Yet, you’d need $10M to retire (at least) at age 40? So worst case scenario, $10M blown in 25 years. Or, put in a more colorful way, $400,000 a year pulled out from underneath the mattress every year for 25 years.

This doesn’t make sense. Am I misunderstanding you? I could see $5M, maybe.
The misunderstanding is that a defined-benefit pension, or any cash-sum that's direct-deposited into one's account on recurring basis, is a slush-fund for personal expenses... be it rent, mortgage, therapy, marijuana dispensary, fuel for one's private jet, in-home nursing care or a McDonald's cup of coffee. A portfolio meanwhile is an object of devotion, that mandates care and feeding. One doesn't live off of one's portfolio any more than one carves a chunk out of a pig that happens to be the family pet. Instead, one buys bacon from the grocery store... that came from another pig, who hopefully was nobody's pet.

In large measure, an objective of our lives is to accumulate cash. We do so less from planning for a rainy day, or for decades of retirement, than as a kind of secular (materialistic?) badge of moral goodness. Call it Calvinism corrupted. To then reverse the flow of accumulation, which is what happens when the portfolio is drawn-upon, as source of sustenance, is a betrayal of one's life's objective.
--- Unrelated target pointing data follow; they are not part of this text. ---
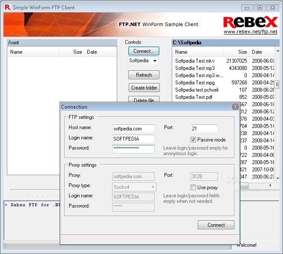Click the Rebex logo in the banner
The image size is (283, 254).
pyautogui.click(x=250, y=22)
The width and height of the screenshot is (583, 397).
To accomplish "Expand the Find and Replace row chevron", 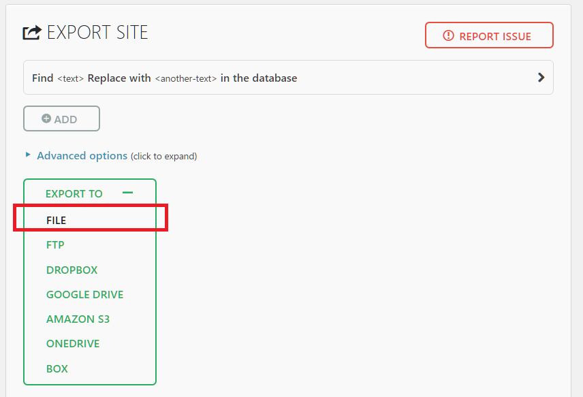I will tap(541, 78).
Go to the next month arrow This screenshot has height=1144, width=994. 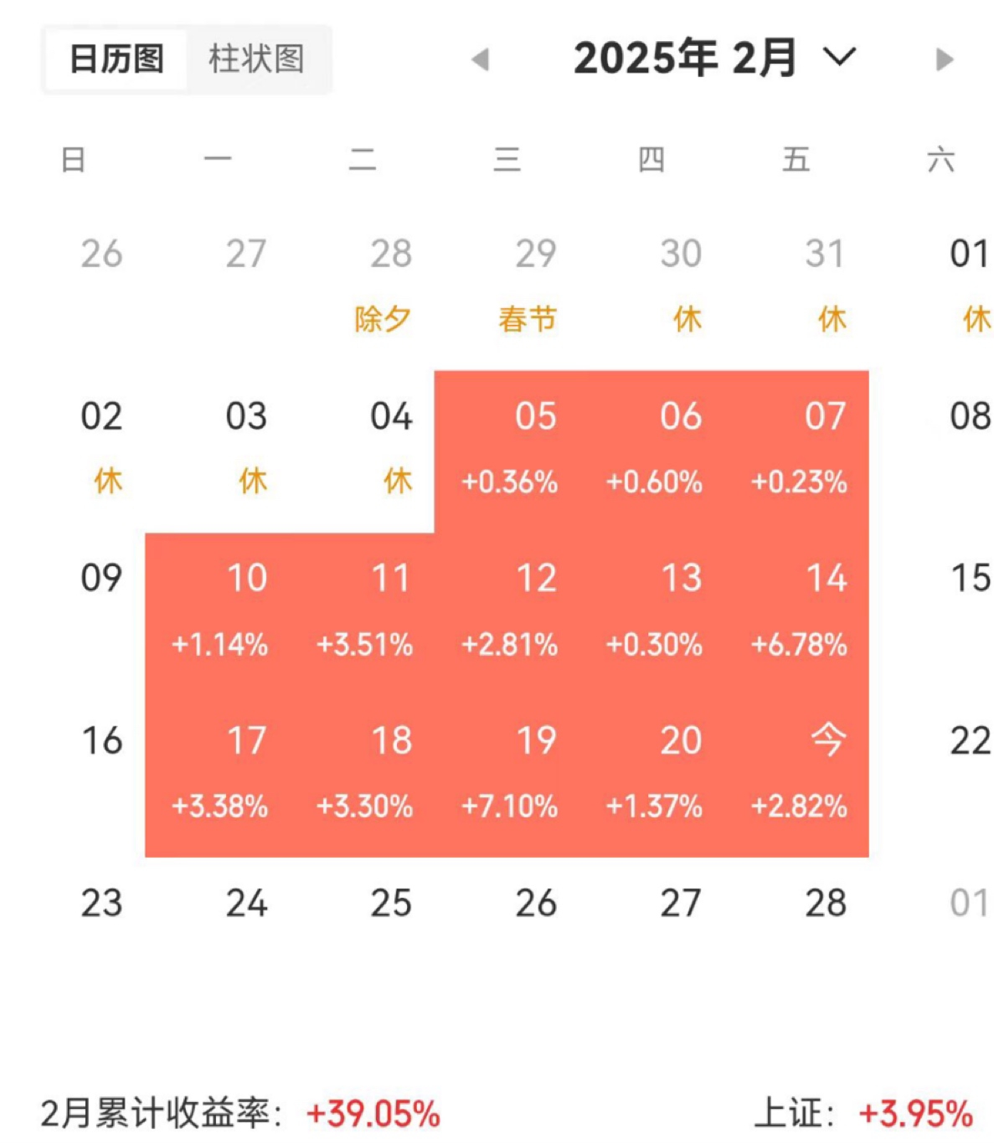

Phrased another way, suppose that you join a start-up, that offers you salary or stock in the company. The company sells at some high valuation, and you obtain a payout of say $2M. In the alternative, you work at the company as an employee, earning $200K/year, for 10 years. Which is the better deal? Well, considering taxes, time-value of money and so forth, the $2M payout is more lucrative... especially considering that you pocket the money without doing any further work. But you see, psychologically the $200K/year salary is money that legitimately goes to funding one's living-expenses. It can be spent. The $2M goes straight into one's account at Fidelity. It can't be spent. The salary is a "better deal" in the sense of one granting oneself permission to enjoy the money.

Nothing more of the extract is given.